Well, all our bench players sucked today. Mike James have been off since his hot start, if he doesn't start showing some consistency I'm ready to start encouraging going to Francis and Brooks for PT. 

Yao 4 MVP!!!


----------



## Krimzon (Feb 26, 2007)

Yao and T-Mac saved the day. Francis is Wells of last year.


----------



## OneBadLT123 (Oct 4, 2005)

Yao Mania said:


> Well, all our bench players sucked today. Mike James have been off since his hot start, if he doesn't start showing some consistency I'm ready to start encouraging going to Francis and Brooks for PT.
> 
> *Yao 4 MVP!!!*


The way he has been dominating the game, this isn't exactly what I would consider a long shot. He is playing legitimate MVP ball. Not just because his numbers are similar, but his assists, and blocks are up as well.


----------



## hroz (Mar 4, 2006)

Yao was shooting at an extremely high % but he still only got 15 shots..........


NOTE I didnt watch the game but I wanted to make that point maybe there was a good reason for it?????????


----------



## HayesFan (Feb 16, 2006)

hroz said:


> Yao was shooting at an extremely high % but he still only got 15 shots..........
> 
> 
> NOTE I didnt watch the game but I wanted to make that point maybe there was a good reason for it?????????

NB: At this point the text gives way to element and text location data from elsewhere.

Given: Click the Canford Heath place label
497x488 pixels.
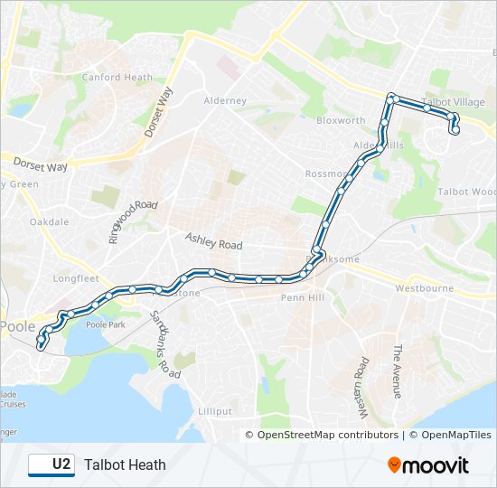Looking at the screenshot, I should (x=117, y=78).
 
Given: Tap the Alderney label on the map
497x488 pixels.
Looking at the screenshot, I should (x=225, y=101).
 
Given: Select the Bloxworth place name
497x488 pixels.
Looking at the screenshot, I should (x=341, y=120).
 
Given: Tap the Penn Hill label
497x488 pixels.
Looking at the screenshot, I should (x=302, y=297).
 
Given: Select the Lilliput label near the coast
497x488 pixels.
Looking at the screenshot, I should (x=214, y=411).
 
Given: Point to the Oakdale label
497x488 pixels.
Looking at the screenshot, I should (x=49, y=221).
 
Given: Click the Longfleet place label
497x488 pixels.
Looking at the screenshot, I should (x=76, y=279).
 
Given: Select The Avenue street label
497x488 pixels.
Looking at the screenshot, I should (x=396, y=371).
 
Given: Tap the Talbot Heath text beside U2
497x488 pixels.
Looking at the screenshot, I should (x=125, y=465).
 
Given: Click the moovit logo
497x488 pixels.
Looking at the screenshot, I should (x=428, y=465).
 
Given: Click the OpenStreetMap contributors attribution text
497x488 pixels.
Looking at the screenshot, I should (x=327, y=435).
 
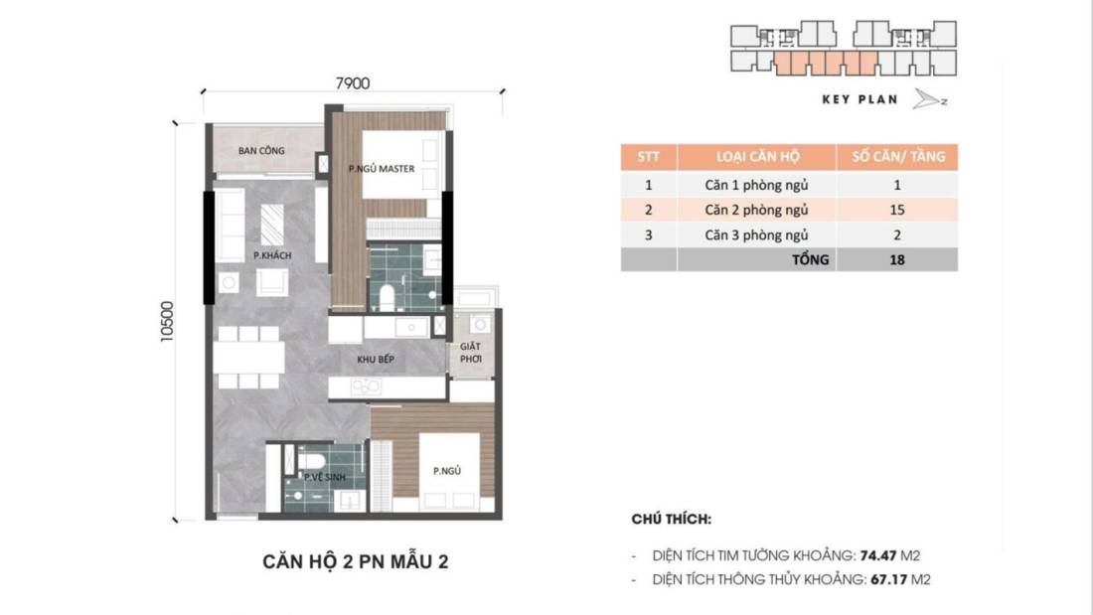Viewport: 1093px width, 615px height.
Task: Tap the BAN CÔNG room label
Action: (261, 150)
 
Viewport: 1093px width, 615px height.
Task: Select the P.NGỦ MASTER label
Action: (381, 169)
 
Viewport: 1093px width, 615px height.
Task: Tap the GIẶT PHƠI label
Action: (470, 354)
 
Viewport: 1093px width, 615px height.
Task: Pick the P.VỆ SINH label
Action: (324, 479)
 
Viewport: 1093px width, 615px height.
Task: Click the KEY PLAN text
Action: (859, 99)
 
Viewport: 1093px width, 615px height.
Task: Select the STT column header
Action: (648, 157)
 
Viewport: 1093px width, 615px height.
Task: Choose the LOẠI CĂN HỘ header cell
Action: (756, 157)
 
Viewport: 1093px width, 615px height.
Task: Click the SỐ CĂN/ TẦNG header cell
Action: (896, 157)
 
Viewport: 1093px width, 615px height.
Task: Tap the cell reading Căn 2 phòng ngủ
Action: (756, 210)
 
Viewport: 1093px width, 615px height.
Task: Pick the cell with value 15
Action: (896, 210)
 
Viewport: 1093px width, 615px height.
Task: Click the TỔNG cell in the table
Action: (811, 260)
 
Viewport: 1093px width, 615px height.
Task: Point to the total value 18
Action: (896, 260)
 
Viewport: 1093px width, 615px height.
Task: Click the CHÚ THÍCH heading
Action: (671, 520)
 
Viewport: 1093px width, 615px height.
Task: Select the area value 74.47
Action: (889, 555)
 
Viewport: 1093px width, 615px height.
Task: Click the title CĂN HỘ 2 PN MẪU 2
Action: (355, 562)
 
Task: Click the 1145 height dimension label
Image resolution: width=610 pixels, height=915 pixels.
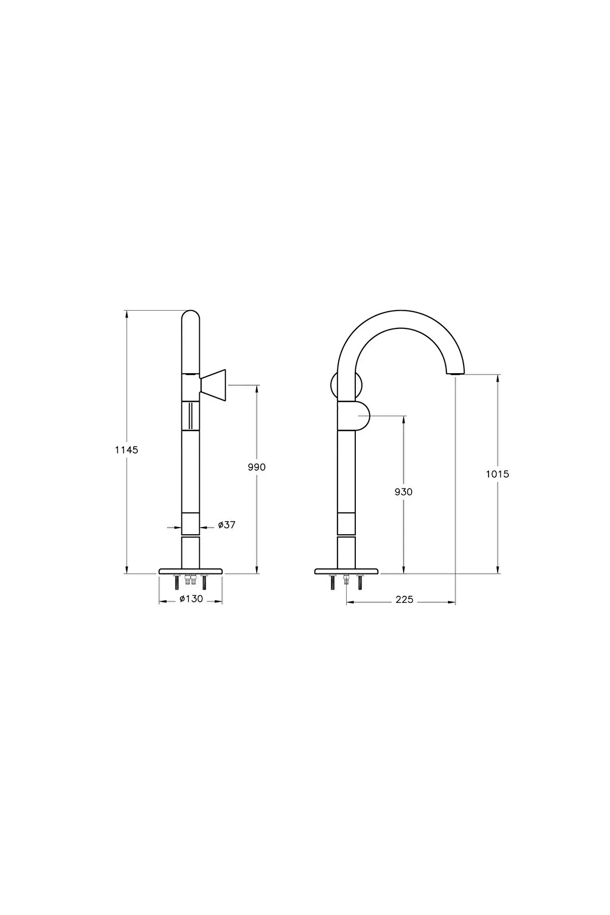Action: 127,450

He touched the ball on a lot of possessions, set screens to get Tmac open shots or they tried to get him the ball and forced it inside ending in a turnover. He also had a couple of slick passes out to shooters that missed. Should have had more assists.

He played a great game on both ends of the court last night.


----------



## hroz (Mar 4, 2006)

HayesFan said:


> He touched the ball on a lot of possessions, set screens to get Tmac open shots or they tried to get him the ball and forced it inside ending in a turnover. He also had a couple of slick passes out to shooters that missed. Should have had more assists.
> 
> He played a great game on both ends of the court last night.


Thanks. Having watched a 3 games(in exam period in Australia so only 3) this season I feel like Yao passes off too much. He has the ability to beat the double team and wish he would try now and again. Not sure if this game was one of them but it would be interesting to watch.


----------



## Dean the Master (Feb 19, 2006)

Missed the comeback win by the Rockets? Want to see T-Mac got blocked by Okafor (haha, maybe you want to see it)? Here is the highlights video  of the Sunday evening Rockets comeback win. Enjoy.


----------



## Cornholio (Feb 13, 2005)

Dean the Master said:


> Missed the comeback win by the Rockets? Want to see T-Mac got blocked by Okafor (haha, maybe you want to see it)? Here is the highlights video  of the Sunday evening Rockets comeback win. Enjoy.


Those highlights are the only way I've been able to see the Rockets, but this week ESPN supposedly(sp?) will show both games against LA and SA. :yay:


----------